→ **任务要求**
请改写从含有“Click the Search node input field”的那一行起直到记录末尾的这一部分：把其中的“merchant”换成“vendor”，其余内容保持不变。答案中不要放入图片。

○ ○ ○ ○

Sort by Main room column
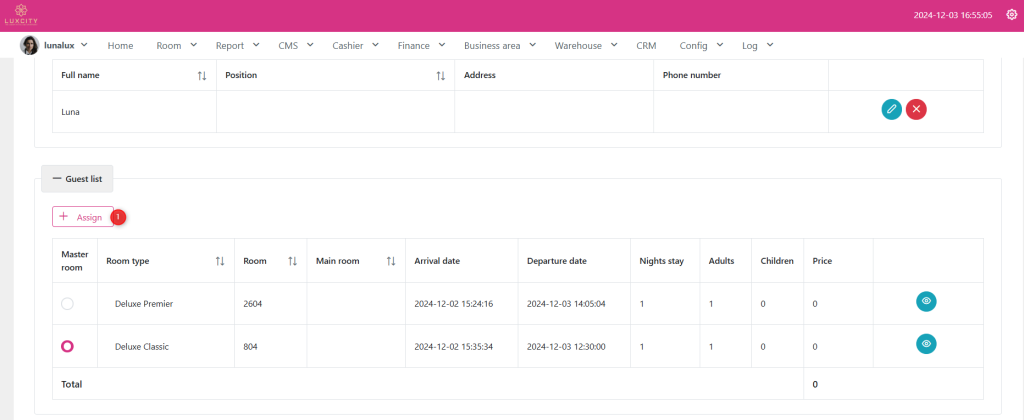This screenshot has height=420, width=1024. click(x=391, y=261)
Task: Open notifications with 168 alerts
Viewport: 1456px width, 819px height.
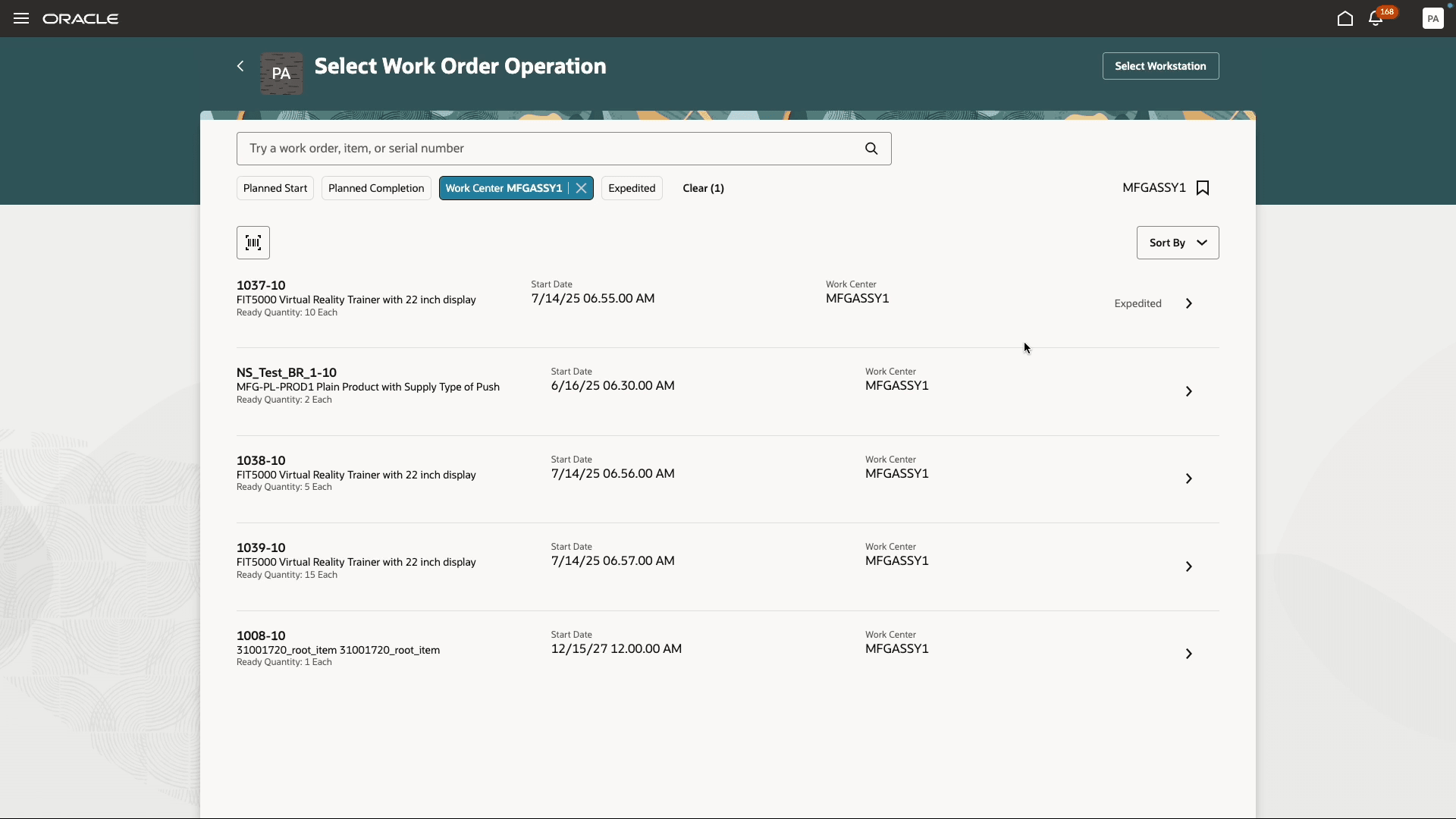Action: click(x=1375, y=19)
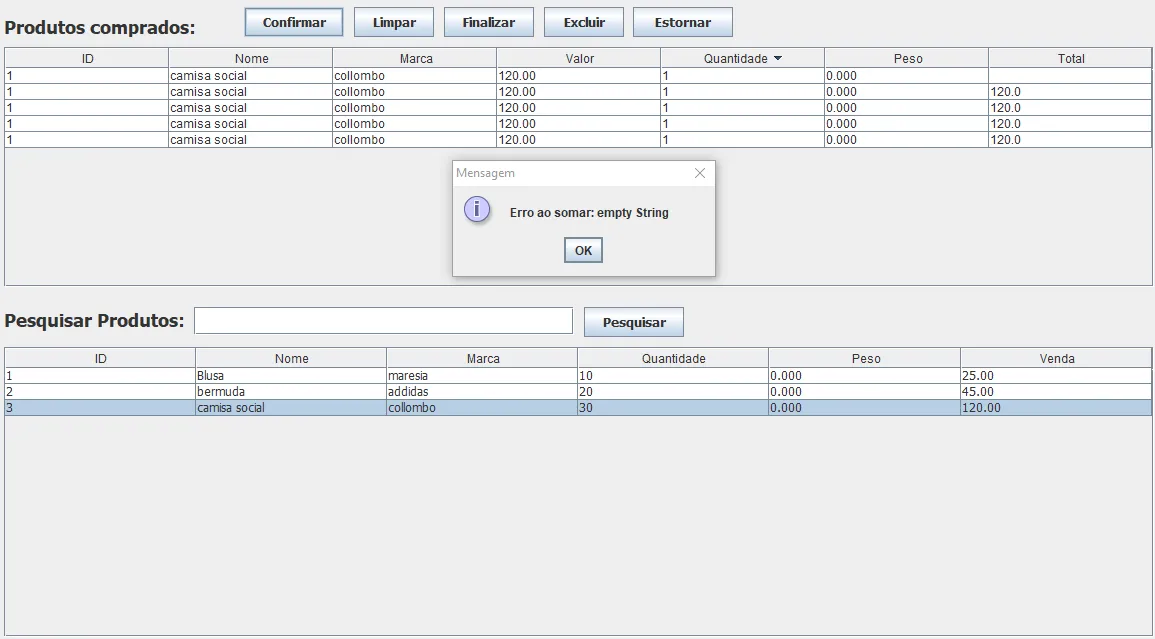Click the Limpar button
This screenshot has height=639, width=1155.
tap(393, 22)
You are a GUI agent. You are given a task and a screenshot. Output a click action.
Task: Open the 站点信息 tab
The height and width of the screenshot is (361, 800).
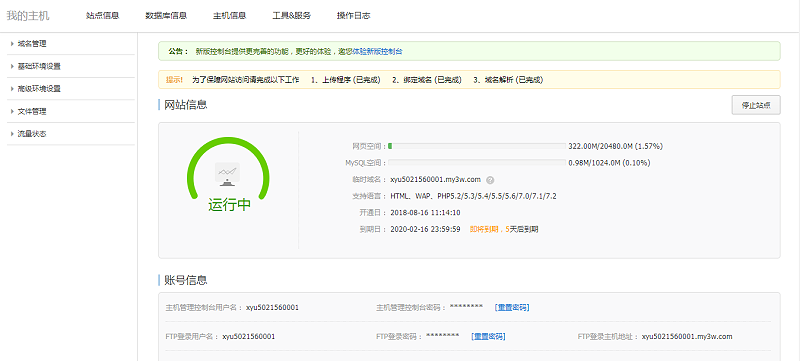tap(103, 15)
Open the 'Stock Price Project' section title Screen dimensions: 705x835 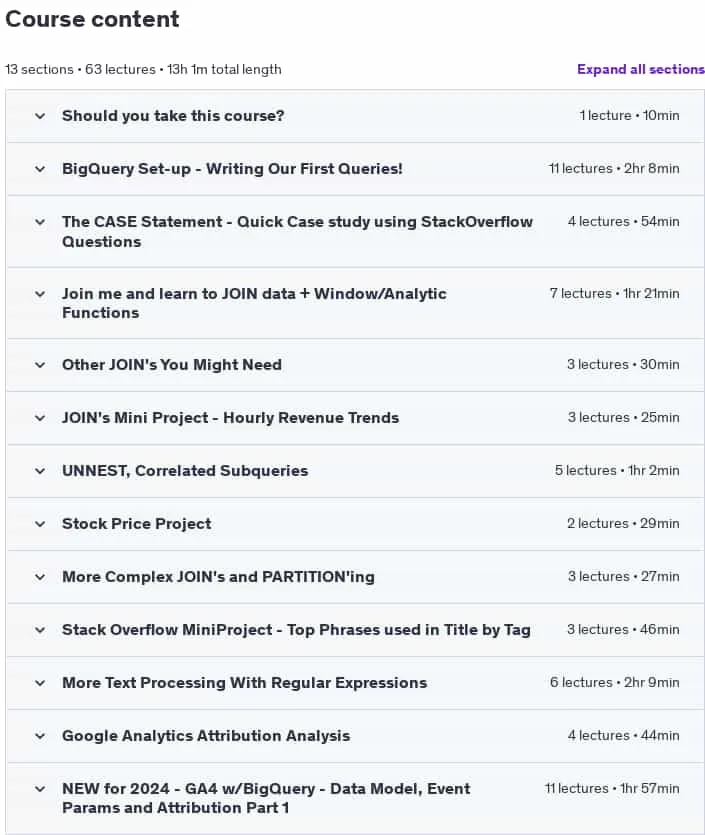[137, 524]
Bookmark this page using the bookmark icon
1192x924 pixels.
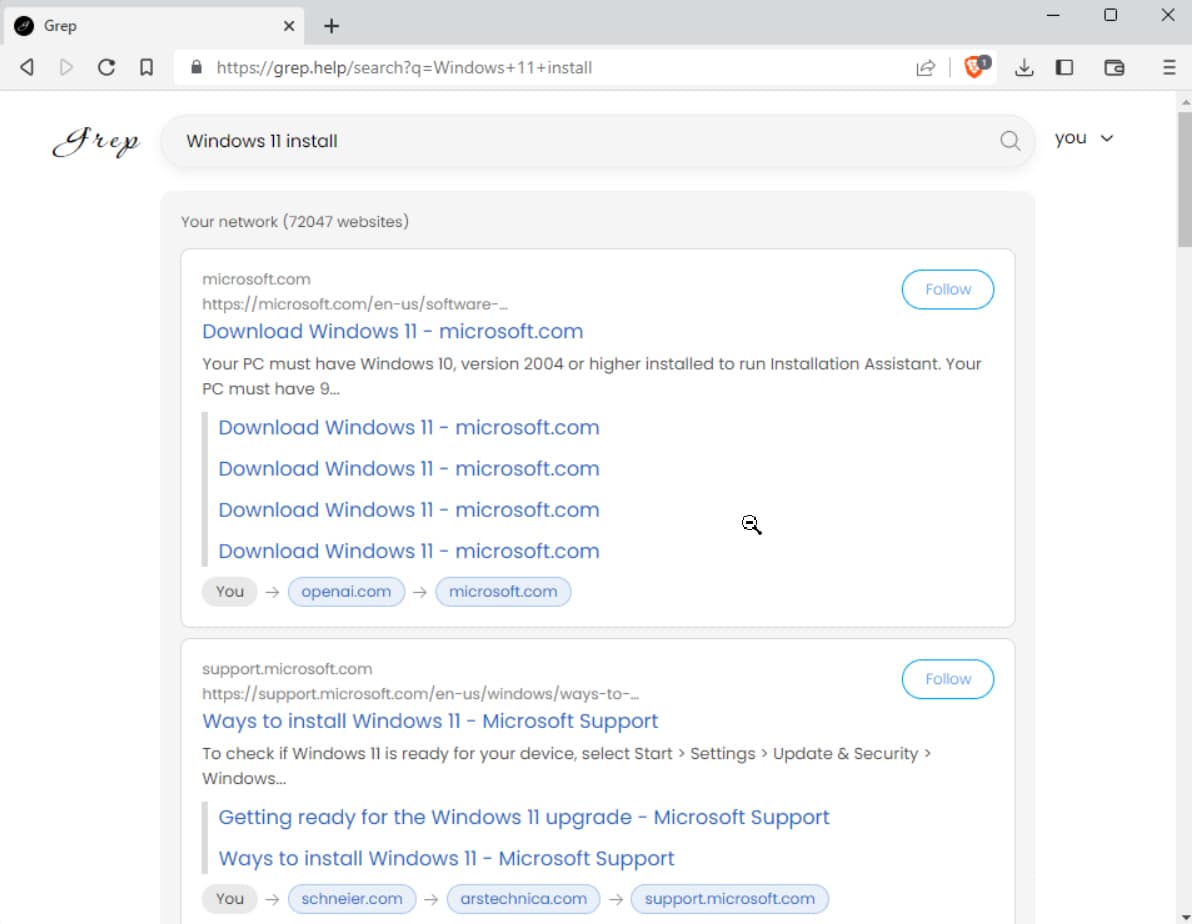146,67
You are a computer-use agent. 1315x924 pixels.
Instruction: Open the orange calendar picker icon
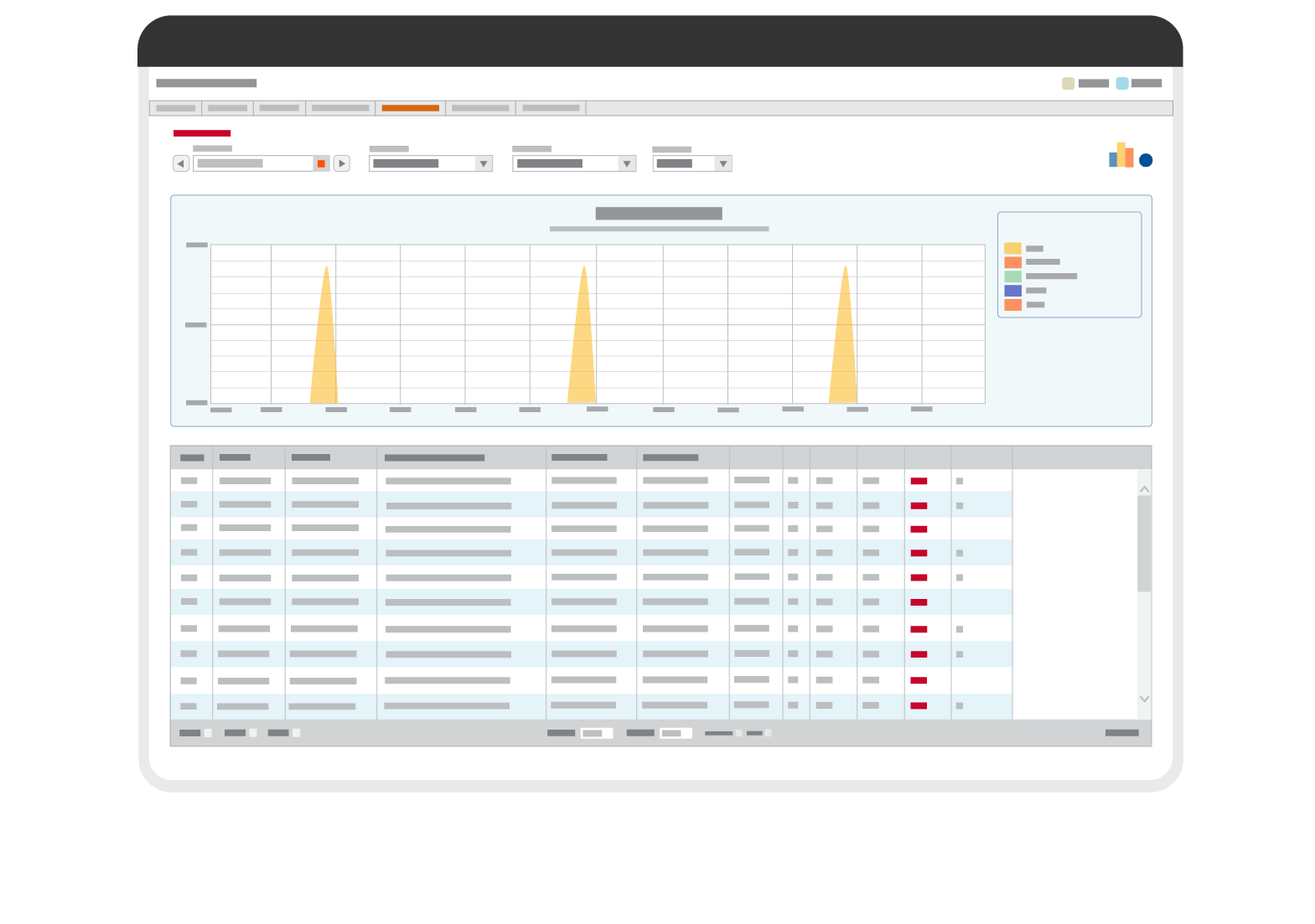[321, 164]
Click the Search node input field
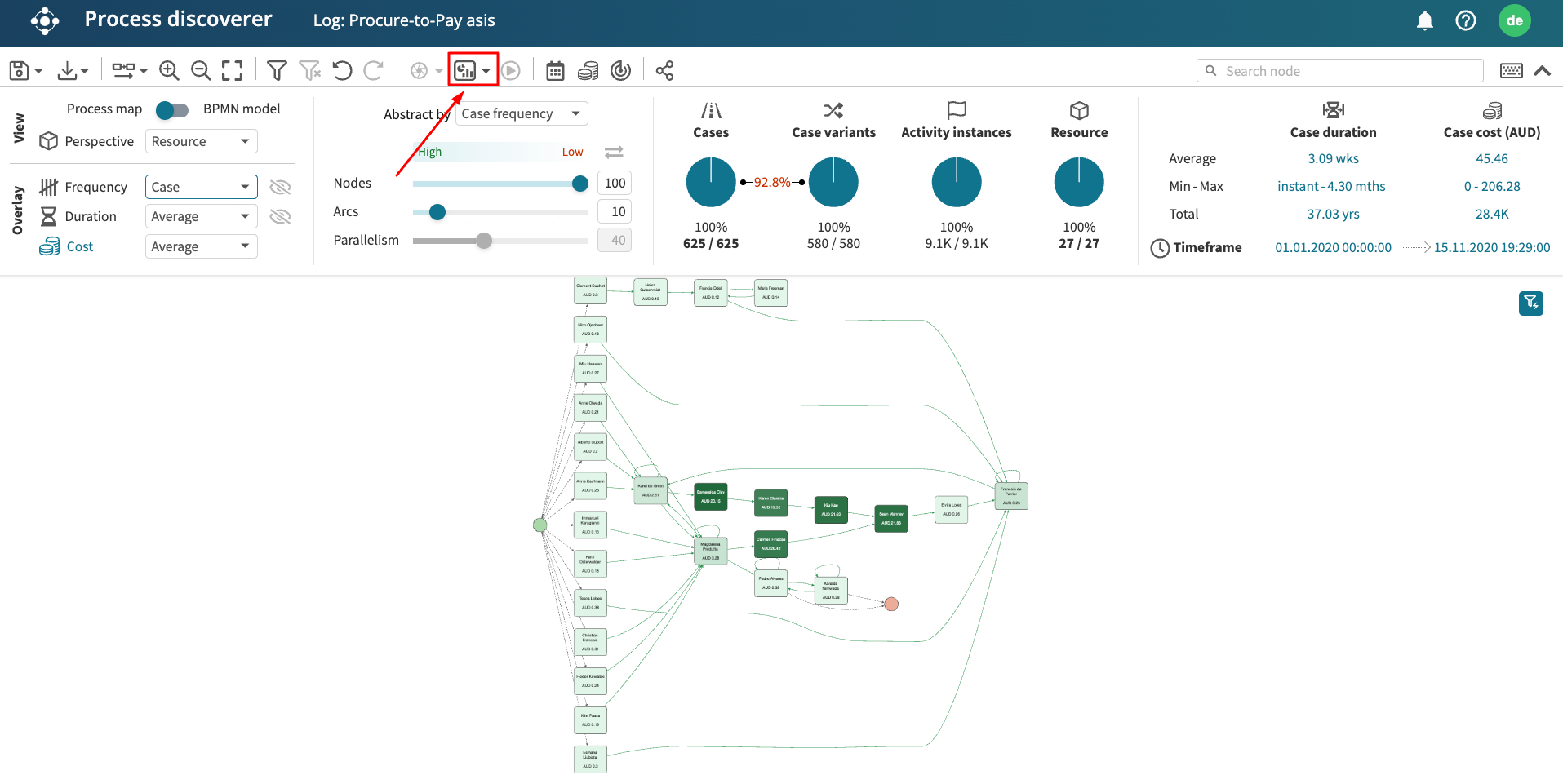The image size is (1563, 784). point(1347,71)
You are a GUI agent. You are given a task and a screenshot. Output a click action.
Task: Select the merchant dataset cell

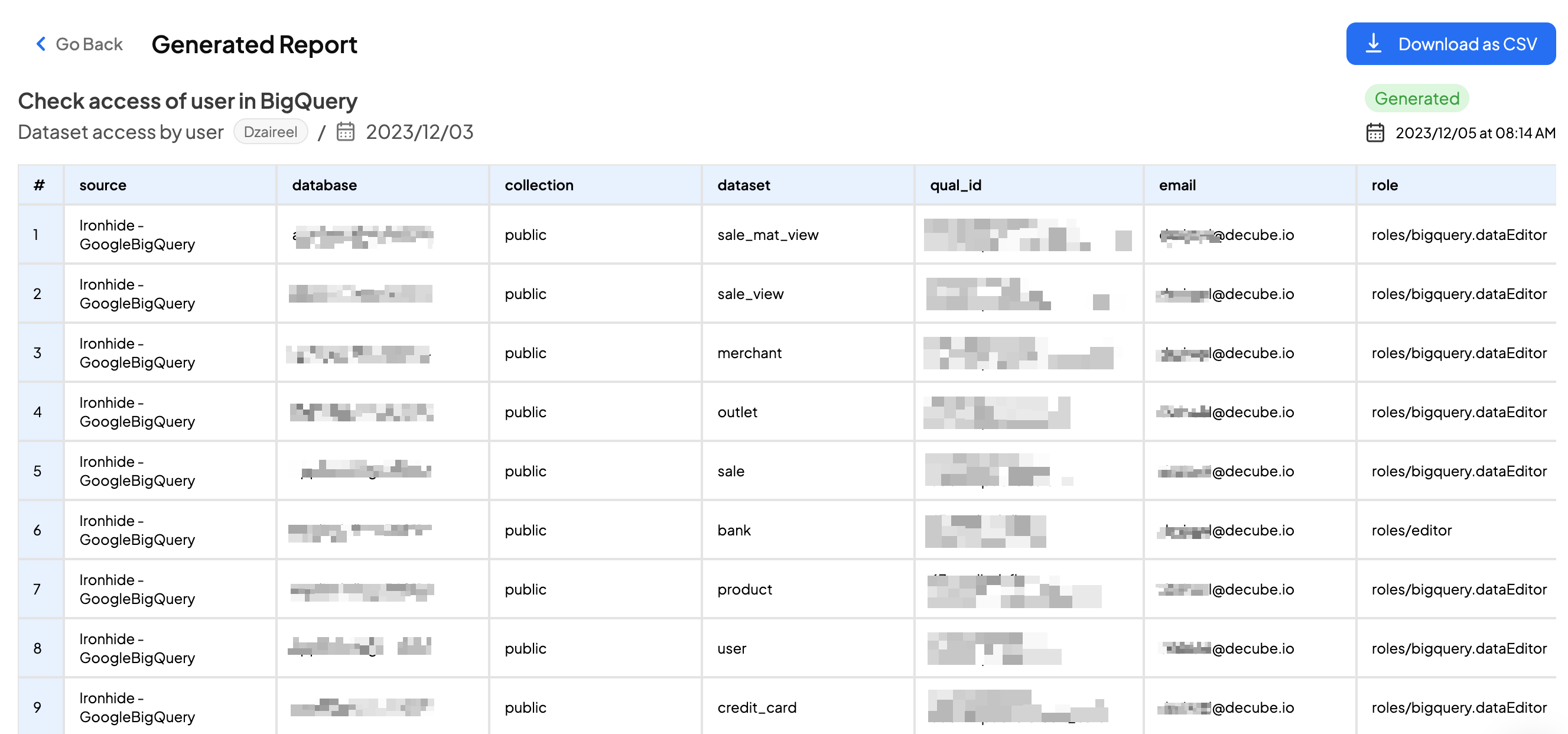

○ ○ ○ ○

→ **参考答案**
Click the Search node input field
The image size is (1563, 784). point(1347,71)
You are a GUI agent. You are given a task and a screenshot. Output a click action.
Task: Select the vendor dataset cell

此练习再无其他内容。